Real estate

How to Finance a Rental Property: 5 Key Key Tips

Did you know that there are almost 20 million rental properties in the United States? Investing in rental properties can be a lucrative venture, providing a steady stream of passive income and long-term wealth-building potential. However, securing rental property financing can be a challenging process, especially for first-time investors.

In this article, we will discuss five key tips for how to finance a rental property.

1. Conventional Bank Loans

For those that already own a home, you are familiar with conventional financing. Conventional mortgages follow the Freddie Mac and Fannie Mae guidelines. One key difference between a home loan and investment property loan is the down payment requirement. 

The minimum down payment for an investment property is usually 30% vs. a traditional home loan where it’s normally 20%.

2. Investment Loans

Investment properties or rental properties can be purchased with a low doc loan just like a home loan. The rental income that is projected to come from the property is taken into account. 

Keep in mind that only 75% of the rental income is used in the calculations because of the possible vacancy period in between. The interest rates on these loans tends to be a bit higher because of the Reserve Bank capital requirements. You can learn more about investment loans to see if this is the best option for you. 

3. VA Multifamily

Active duty service members have the option of taking out a VA loan for investment property. The VA multifamily loans are also available for eligible spouses and for veterans. A bonus is that there is no minimum credit score and the down payment is 0%. 

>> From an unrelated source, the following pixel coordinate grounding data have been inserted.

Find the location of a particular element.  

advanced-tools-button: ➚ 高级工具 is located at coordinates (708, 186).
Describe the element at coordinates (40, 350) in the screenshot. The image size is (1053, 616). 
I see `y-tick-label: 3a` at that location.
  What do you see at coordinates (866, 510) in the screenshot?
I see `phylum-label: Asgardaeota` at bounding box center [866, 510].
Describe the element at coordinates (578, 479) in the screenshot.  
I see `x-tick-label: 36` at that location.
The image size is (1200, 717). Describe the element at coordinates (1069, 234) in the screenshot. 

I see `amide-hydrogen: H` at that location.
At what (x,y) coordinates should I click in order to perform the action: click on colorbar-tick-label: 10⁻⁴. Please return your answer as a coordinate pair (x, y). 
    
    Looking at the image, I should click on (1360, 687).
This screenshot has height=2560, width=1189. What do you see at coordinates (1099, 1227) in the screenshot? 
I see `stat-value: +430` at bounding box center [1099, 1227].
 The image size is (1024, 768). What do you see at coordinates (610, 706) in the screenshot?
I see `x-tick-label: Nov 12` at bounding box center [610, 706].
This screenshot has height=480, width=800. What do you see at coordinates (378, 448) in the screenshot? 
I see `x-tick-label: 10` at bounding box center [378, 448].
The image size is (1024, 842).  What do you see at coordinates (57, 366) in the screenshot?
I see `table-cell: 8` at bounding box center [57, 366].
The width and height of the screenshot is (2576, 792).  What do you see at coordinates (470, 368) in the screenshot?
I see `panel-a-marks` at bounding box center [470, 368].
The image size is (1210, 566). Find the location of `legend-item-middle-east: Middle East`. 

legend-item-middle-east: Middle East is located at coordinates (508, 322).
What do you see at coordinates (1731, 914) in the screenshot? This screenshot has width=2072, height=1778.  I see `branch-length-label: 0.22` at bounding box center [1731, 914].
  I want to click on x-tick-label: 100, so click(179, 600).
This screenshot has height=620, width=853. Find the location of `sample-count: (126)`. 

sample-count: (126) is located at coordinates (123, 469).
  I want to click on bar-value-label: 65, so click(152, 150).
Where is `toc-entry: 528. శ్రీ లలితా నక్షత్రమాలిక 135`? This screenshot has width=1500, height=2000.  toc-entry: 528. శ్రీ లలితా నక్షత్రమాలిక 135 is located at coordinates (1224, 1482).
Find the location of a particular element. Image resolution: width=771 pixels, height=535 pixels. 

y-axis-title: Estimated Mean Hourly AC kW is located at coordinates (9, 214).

You are allowed to purchase a multifamily property with 2-4 units, but as the borrower you have to live in one of the units and use it as your primary residence.  

4. Private Lenders

There are private lenders that will invest in debt instead of equity. Typically, private lenders are real estate professionals that are familiar with the market. They will give you the funds to finance the rental property. 

The bonus with this option is that the approval requirements might be a bit more relaxed than with taking out traditional loans. Also, the funding timeframe is faster. 

5. Portfolio Lender

These are small, local community banks that keep the mortgage loans they originate on their own books rather than selling to other agencies like Fannie Mae. There is more flexibility with the loan terms and conditions because they are designed to meet the needs of the lender and the borrower. 

Borrowers that have a lower credit score or high debt-to-income ratio can benefit from a portfolio lender option. 

Now You Know How to Finance a Rental Property Like a Pro

Now that you know how to finance a rental property you can agree that financing a rental property requires careful planning. Remember to seek advice from experienced real estate professionals, mortgage advisors, and financial planners to make informed decisions that align with your long-term investment objectives.